UCB has announced promising results from studies of its investigational pyrimidine nucleoside therapy for thymidine kinase 2 deficiency (TK2d), a rare and life-threatening genetic mitochondrial disease. The data, presented at the Muscular Dystrophy Association (MDA) Clinical and Scientific Conference in Dallas, Texas, demonstrated significant survival benefits and functional improvements in patients treated with doxecitine (dC) and doxribtimine (dT).
The clinical findings show remarkable efficacy in patients who developed symptoms before age 12, with treatment reducing mortality risk by 92-94% compared to untreated individuals. The therapy also demonstrated substantial functional improvements across all age groups, offering hope for patients with this debilitating condition that currently has no approved treatments.
Significant Survival Benefits Demonstrated
Among individuals with TK2d who developed symptoms at age 12 or younger, treatment with the nucleoside therapy reduced the risk of death by 92-94% (hazard ratio=0.06-0.08; p<0.0001) when measured from symptom onset. When measured from treatment initiation, the risk reduction remained impressive at 87-95% (hazard ratio=0.05-0.13; p<0.0001).
"There are no approved therapies or international clinical guidelines for the management of TK2d, therefore we are very excited to share this data with the medical community at MDA," said Donatello Crocetta, Chief Medical Officer at UCB. "The data highlight the positive impact this investigational treatment could have on the lives of people living with this debilitating and life-threatening condition."
Functional Improvements Across Multiple Domains
The therapy demonstrated substantial functional benefits beyond survival. Among patients who developed symptoms before age 12, 75% (30/40) regained at least one previously lost motor milestone following treatment, with 22.5% (9/40) regaining four or more motor milestones.
Ventilatory support requirements also improved significantly. Of patients requiring breathing assistance, 16.1% (5/31) were able to reduce usage time, while another 16.1% (5/31) discontinued ventilatory support entirely after treatment.
Safety Profile and Tolerability
Across all study populations, the pyrimidine nucleoside therapy was generally well tolerated. Diarrhea was the most commonly reported treatment-emergent adverse event, occurring in 84.6-90.9% of patients. Despite this side effect, the overall safety profile appears manageable, particularly when weighed against the potential benefits for this life-threatening condition.

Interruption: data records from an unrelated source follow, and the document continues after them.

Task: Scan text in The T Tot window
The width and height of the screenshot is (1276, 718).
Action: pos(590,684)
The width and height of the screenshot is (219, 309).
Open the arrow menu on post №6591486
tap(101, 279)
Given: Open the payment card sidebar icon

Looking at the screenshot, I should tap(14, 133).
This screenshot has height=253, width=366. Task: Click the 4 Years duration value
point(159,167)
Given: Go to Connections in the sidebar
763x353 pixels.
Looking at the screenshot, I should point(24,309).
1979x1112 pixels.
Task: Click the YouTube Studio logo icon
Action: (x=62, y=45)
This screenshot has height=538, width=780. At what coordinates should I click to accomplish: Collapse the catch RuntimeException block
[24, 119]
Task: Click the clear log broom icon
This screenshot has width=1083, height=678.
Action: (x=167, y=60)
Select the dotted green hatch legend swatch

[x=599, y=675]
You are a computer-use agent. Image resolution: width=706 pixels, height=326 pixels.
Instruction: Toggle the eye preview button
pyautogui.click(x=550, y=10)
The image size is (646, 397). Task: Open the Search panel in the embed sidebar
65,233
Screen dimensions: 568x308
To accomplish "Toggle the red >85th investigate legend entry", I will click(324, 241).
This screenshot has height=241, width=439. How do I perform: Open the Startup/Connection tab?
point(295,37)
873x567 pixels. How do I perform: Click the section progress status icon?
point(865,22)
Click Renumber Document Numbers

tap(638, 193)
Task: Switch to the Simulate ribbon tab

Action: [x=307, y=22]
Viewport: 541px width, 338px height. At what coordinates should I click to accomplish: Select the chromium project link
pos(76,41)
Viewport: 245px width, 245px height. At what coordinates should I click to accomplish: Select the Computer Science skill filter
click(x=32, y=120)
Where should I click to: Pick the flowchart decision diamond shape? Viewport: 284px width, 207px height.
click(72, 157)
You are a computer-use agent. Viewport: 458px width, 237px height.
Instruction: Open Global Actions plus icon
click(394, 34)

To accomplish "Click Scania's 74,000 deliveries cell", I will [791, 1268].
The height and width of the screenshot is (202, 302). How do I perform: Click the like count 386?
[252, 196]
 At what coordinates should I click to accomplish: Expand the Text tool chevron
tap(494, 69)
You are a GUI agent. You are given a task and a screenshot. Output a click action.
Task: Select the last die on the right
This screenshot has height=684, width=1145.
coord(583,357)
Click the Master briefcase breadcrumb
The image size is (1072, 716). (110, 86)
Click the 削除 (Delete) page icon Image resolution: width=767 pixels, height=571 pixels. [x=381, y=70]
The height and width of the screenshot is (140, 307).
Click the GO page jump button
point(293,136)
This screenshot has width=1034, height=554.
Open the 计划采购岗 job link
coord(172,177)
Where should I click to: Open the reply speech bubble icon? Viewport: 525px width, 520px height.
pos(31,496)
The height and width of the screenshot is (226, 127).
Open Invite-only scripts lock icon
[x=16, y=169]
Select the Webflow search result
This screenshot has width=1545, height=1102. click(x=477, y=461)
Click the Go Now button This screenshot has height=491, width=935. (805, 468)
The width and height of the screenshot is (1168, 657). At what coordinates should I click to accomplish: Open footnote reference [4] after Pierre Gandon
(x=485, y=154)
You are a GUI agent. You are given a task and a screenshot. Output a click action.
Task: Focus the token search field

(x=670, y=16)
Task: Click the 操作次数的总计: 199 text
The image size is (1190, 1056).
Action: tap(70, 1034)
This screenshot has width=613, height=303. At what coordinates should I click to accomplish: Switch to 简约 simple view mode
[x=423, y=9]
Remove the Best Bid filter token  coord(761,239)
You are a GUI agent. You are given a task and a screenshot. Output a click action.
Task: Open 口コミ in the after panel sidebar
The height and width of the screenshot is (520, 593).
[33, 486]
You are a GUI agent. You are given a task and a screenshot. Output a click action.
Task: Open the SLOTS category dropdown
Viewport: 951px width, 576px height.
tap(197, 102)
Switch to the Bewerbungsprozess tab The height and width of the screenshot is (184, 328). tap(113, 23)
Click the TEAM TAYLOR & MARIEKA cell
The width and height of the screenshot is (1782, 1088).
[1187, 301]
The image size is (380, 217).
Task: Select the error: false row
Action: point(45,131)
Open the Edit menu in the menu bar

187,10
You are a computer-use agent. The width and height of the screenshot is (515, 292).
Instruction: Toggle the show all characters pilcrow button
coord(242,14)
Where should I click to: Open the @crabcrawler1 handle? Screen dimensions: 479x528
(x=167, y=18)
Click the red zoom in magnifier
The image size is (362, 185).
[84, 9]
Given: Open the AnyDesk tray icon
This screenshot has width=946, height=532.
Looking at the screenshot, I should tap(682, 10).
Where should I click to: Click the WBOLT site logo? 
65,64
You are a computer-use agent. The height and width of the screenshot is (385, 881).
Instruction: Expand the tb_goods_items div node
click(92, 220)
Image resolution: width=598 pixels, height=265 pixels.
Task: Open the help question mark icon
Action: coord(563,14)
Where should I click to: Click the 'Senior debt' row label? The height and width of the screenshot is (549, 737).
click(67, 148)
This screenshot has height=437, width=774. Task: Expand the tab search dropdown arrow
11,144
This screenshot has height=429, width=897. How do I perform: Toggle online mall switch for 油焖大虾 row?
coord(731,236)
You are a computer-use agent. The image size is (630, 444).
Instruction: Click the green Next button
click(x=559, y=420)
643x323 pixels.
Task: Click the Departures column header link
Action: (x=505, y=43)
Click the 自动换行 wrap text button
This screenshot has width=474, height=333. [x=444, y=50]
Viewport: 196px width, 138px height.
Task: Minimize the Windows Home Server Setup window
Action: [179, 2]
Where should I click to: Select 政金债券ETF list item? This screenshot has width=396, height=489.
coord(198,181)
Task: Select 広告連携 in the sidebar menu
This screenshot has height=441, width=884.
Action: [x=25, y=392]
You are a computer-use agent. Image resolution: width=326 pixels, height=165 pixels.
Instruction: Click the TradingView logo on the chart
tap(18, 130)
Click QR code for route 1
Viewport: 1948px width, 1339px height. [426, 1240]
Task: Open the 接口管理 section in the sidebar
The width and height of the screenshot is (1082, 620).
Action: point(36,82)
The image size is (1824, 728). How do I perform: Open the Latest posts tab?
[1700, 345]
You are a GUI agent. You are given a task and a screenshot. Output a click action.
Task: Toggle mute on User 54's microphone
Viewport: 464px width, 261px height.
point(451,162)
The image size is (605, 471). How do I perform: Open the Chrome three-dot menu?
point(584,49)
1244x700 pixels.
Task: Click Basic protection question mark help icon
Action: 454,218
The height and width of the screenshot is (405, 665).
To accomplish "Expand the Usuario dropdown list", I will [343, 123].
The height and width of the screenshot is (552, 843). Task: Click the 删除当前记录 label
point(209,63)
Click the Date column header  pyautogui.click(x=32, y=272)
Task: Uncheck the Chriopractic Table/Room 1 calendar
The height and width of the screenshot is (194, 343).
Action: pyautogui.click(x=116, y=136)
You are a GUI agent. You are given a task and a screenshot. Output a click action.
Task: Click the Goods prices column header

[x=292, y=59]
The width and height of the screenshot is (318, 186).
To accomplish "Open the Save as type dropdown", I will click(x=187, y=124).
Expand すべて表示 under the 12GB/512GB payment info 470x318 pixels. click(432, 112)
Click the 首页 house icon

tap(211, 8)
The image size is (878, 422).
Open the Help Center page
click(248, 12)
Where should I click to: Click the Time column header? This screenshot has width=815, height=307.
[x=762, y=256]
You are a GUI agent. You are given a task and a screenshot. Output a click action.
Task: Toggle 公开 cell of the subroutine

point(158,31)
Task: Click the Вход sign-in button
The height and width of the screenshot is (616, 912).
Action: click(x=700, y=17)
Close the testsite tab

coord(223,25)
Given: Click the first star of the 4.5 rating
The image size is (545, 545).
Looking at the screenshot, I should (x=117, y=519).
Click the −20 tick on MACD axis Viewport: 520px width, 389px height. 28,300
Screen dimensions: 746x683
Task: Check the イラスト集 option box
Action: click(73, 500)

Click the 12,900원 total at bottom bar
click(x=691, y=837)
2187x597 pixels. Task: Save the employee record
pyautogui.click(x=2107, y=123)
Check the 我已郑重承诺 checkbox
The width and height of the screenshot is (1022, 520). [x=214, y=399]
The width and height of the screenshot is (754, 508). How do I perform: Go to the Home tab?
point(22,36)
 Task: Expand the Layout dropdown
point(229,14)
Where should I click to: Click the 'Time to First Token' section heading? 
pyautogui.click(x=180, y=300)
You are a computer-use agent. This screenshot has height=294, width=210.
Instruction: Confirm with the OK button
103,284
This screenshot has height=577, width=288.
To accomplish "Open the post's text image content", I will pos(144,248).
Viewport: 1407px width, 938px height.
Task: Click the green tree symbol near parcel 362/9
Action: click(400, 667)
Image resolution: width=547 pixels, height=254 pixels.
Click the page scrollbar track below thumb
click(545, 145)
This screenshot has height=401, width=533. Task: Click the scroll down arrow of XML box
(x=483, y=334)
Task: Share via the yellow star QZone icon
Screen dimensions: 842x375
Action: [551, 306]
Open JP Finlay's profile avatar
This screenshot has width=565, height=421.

Understanding TK2d: A Devastating Rare Disease
Thymidine kinase 2 deficiency is characterized by progressive and severe muscle weakness (myopathy) that can profoundly impact basic functions like walking, eating, and breathing independently. The worldwide prevalence is estimated at just 1.64 cases per million people, making it an ultra-rare condition.
The disease manifests differently based on age of onset, with patients categorized as having symptom onset at age 12 or younger, or after age 12. TK2d profoundly affects multiple aspects of health and quality of life, as children struggle to achieve developmental milestones or lose them, while adults experience loss of functional independence with challenges in breathing, eating, and walking.
Patient experience data presented at the conference highlighted the severe physical and psychological impact of living with TK2d. Many individuals reported the "extreme" impact the condition has on quality of life, particularly regarding mobility, breathing, and eating/swallowing difficulties. Caregivers also reported significant emotional and physical burdens, with constant caregiving demands leading to persistent stress and emotional burnout.
Mechanism of Action
Doxecitine and doxribtimine is a nucleoside therapy that supports mitochondrial DNA replication, resulting in increased or stabilized mitochondrial function in patients with TK2d. Pre-clinical data suggest the primary mechanism involves incorporating nucleosides deoxycytidine (dC) and deoxythymidine (dT) into skeletal muscle mitochondrial DNA, potentially restoring mitochondrial DNA copy number and improving skeletal muscle function.
Regulatory Status
The therapy is currently under review by both US and European regulatory authorities. In the United States, the application has received priority review status, Breakthrough Therapy Designation, and Rare Pediatric Disease Designation, highlighting the significant unmet need for effective treatments for this condition.
The data presented at MDA were pooled from multiple sources, including retrospective and prospective clinical studies and a company-supported expanded access program. Untreated participant data were gathered from literature reviews of case series and reports, as well as a retrospective chart review study.
As the regulatory review process continues, these promising results offer new hope for patients and families affected by this devastating rare disease. If approved, doxecitine and doxribtimine would represent the first authorized treatment specifically for TK2d, potentially transforming the management of this life-threatening condition.